*Source data:*
#####

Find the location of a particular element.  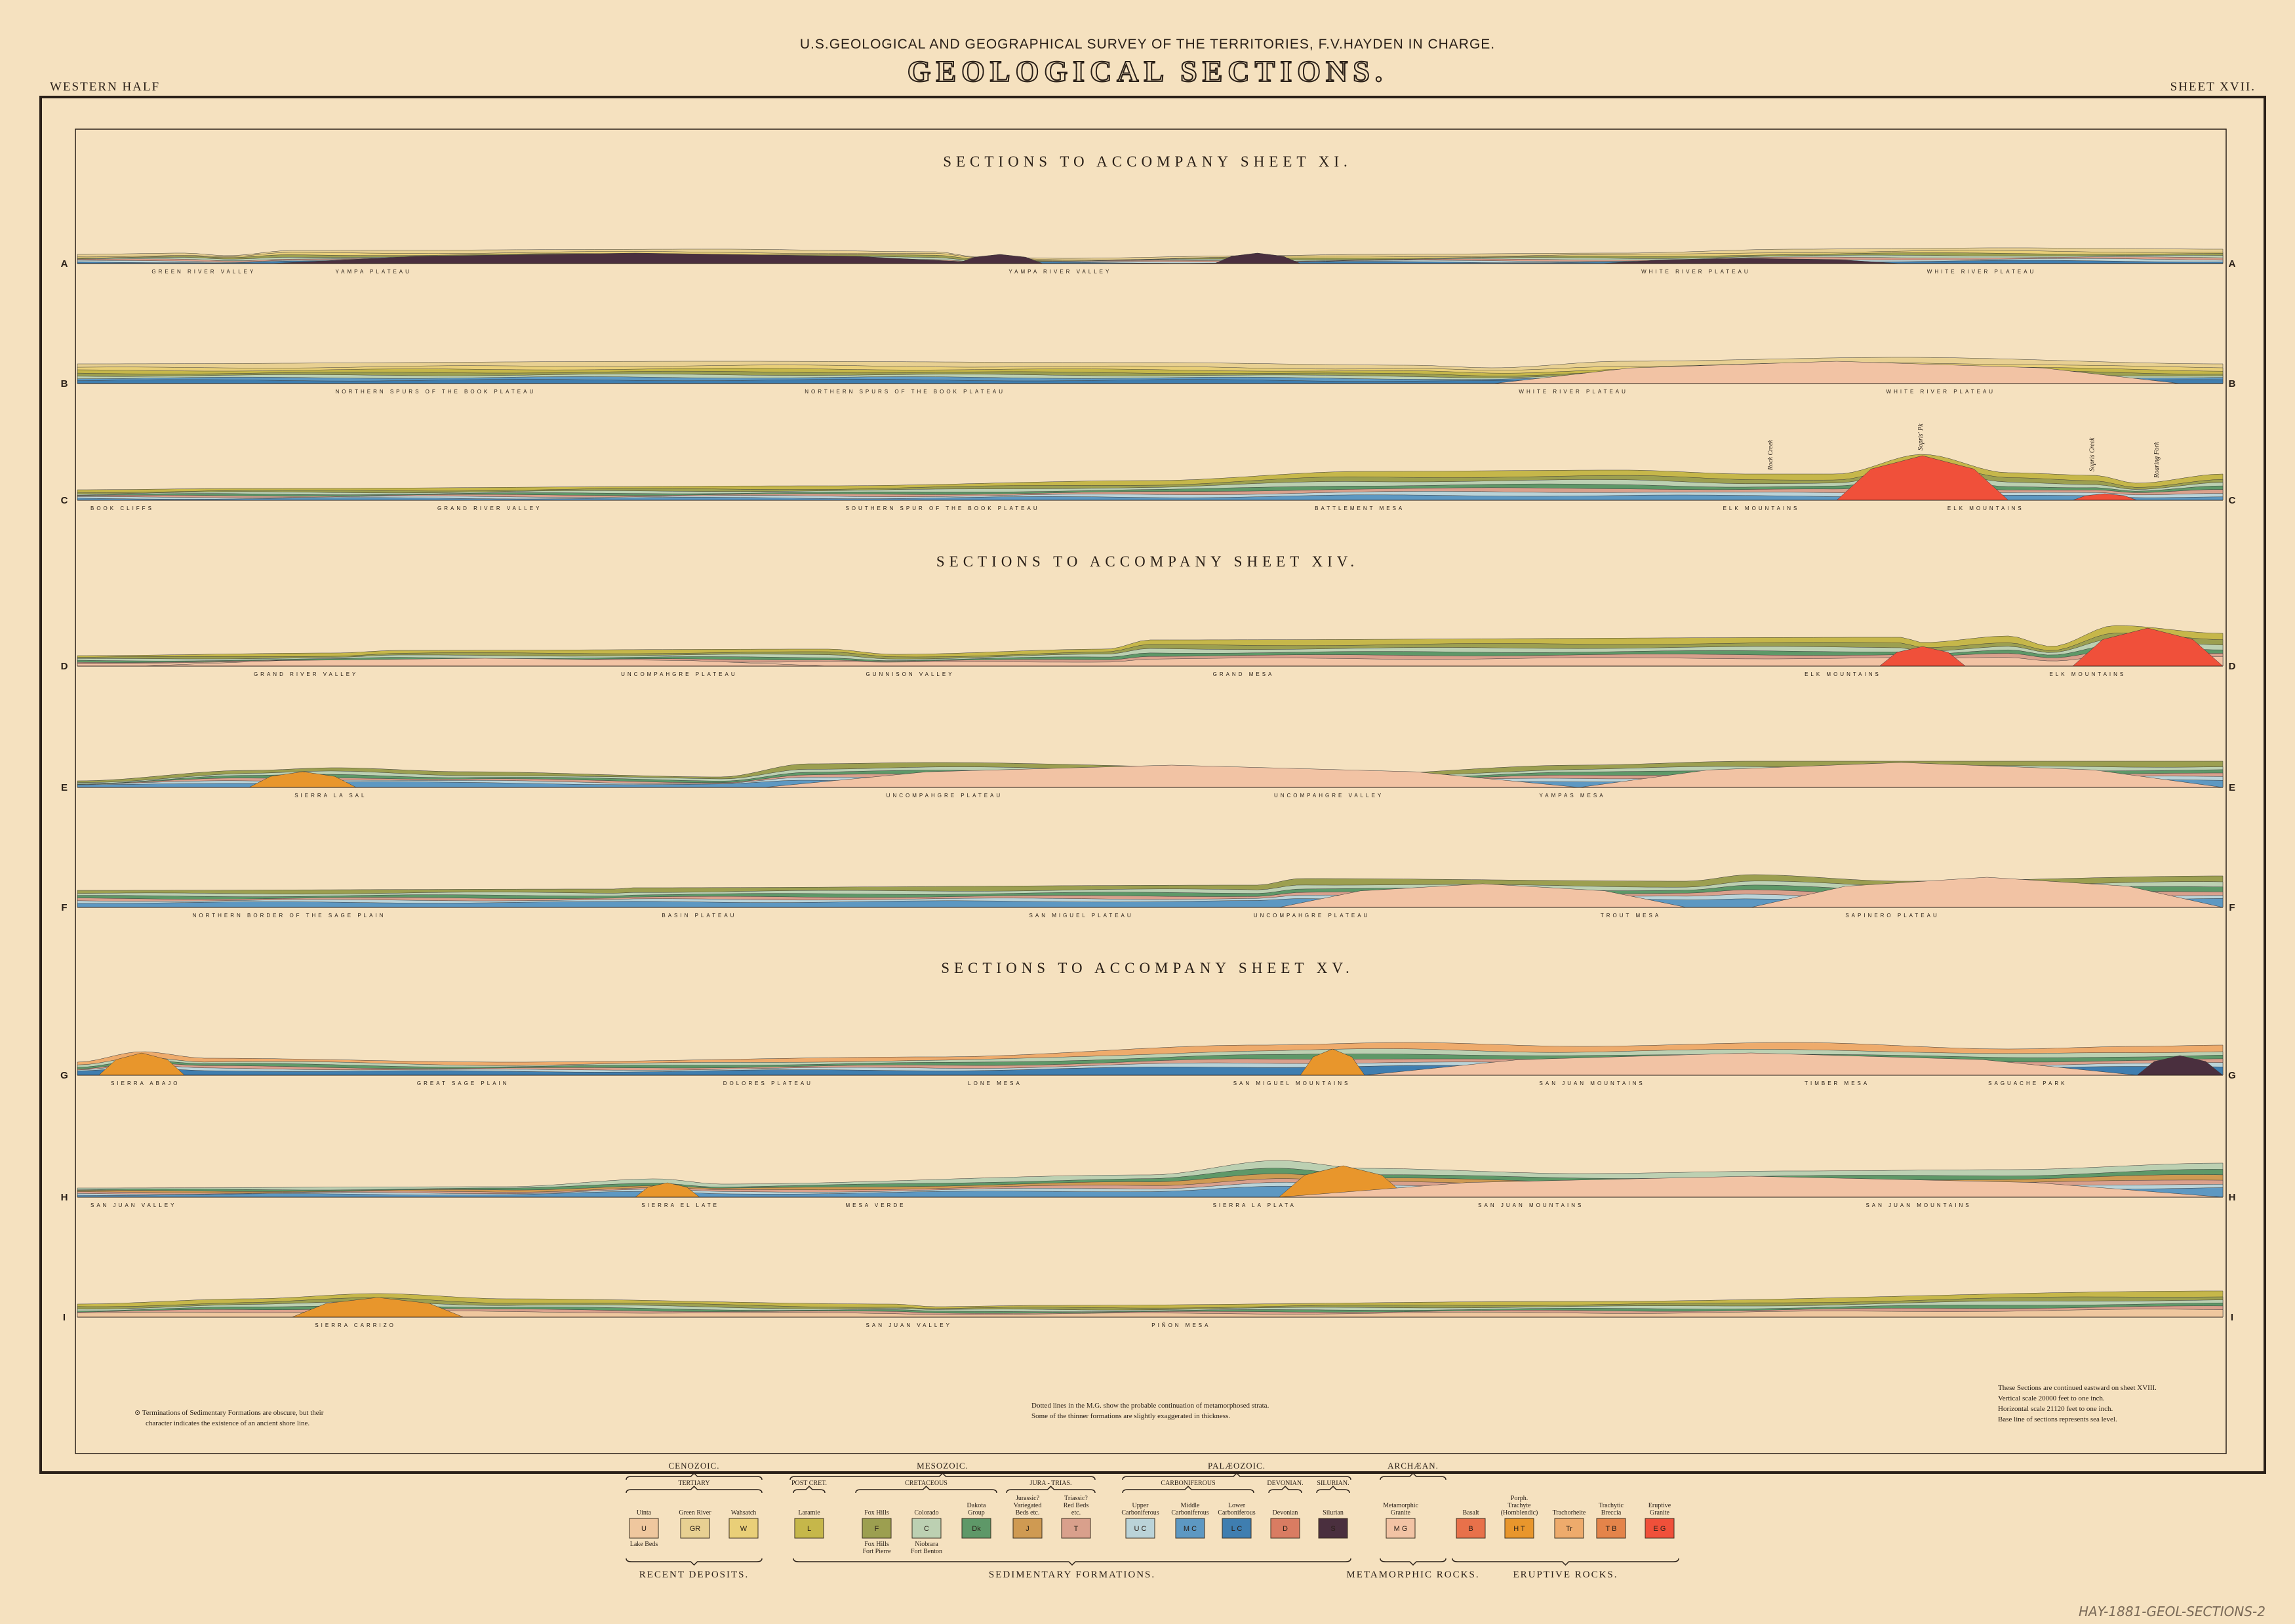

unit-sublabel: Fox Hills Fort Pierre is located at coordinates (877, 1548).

#####

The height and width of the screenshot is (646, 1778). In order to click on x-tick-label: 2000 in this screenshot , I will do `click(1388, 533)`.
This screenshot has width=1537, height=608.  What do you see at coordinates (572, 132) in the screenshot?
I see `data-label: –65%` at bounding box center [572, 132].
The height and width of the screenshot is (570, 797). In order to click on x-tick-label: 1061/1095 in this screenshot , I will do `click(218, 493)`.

#####

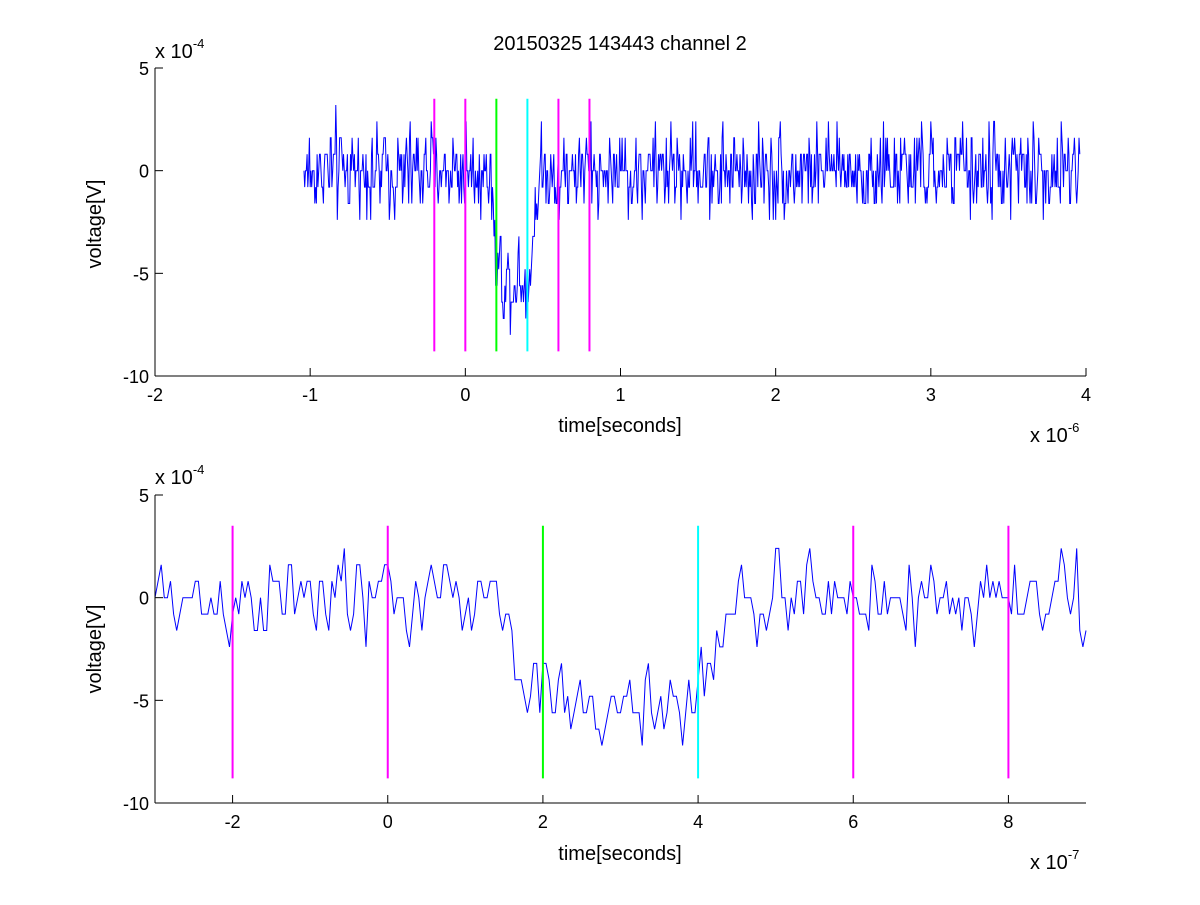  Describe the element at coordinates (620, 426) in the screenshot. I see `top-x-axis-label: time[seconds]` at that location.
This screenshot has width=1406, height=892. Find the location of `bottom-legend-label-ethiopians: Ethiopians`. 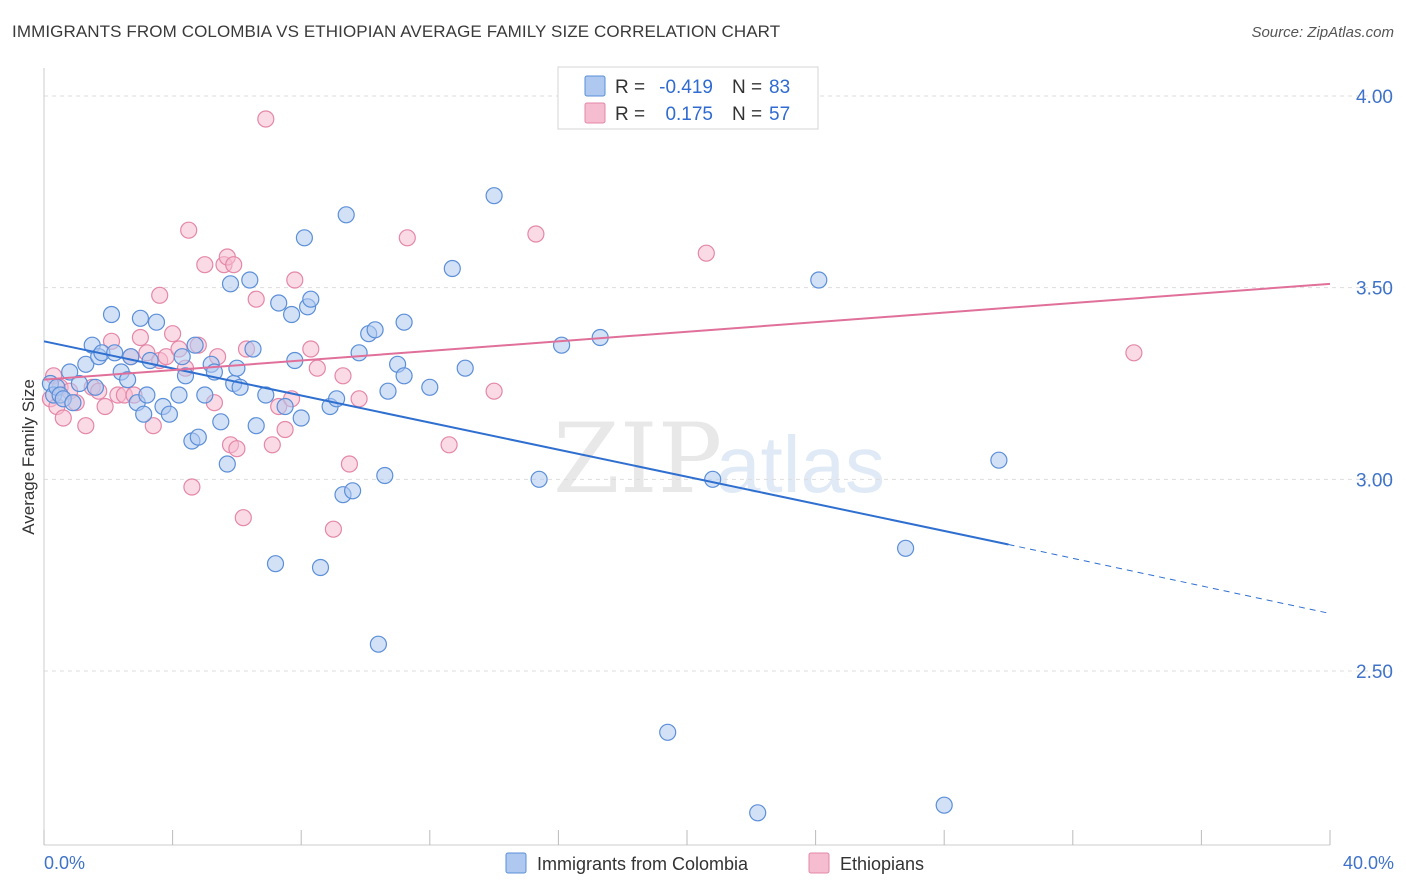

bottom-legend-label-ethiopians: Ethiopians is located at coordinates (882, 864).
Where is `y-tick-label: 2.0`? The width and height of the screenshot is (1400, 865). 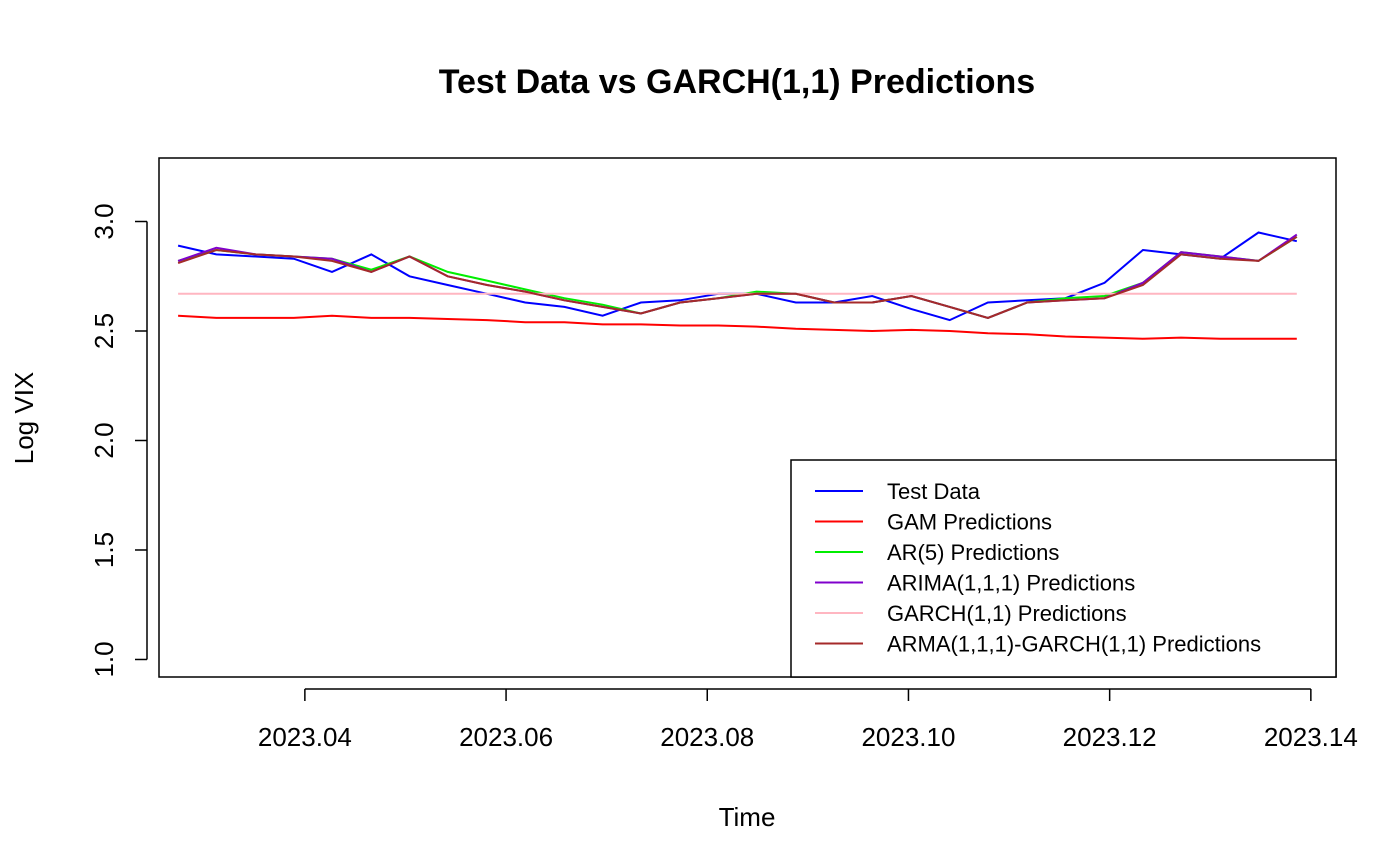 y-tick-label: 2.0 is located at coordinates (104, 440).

#####

*Work task:* Print the records again word for word, starting at the line that contains "This screenshot has width=1537, height=608." and ending at the line that contains "The height and width of the screenshot is (570, 797).".

*Reply to the task:*
This screenshot has width=1537, height=608.  What do you see at coordinates (572, 132) in the screenshot?
I see `data-label: –65%` at bounding box center [572, 132].
The height and width of the screenshot is (570, 797). In order to click on x-tick-label: 1061/1095 in this screenshot , I will do `click(218, 493)`.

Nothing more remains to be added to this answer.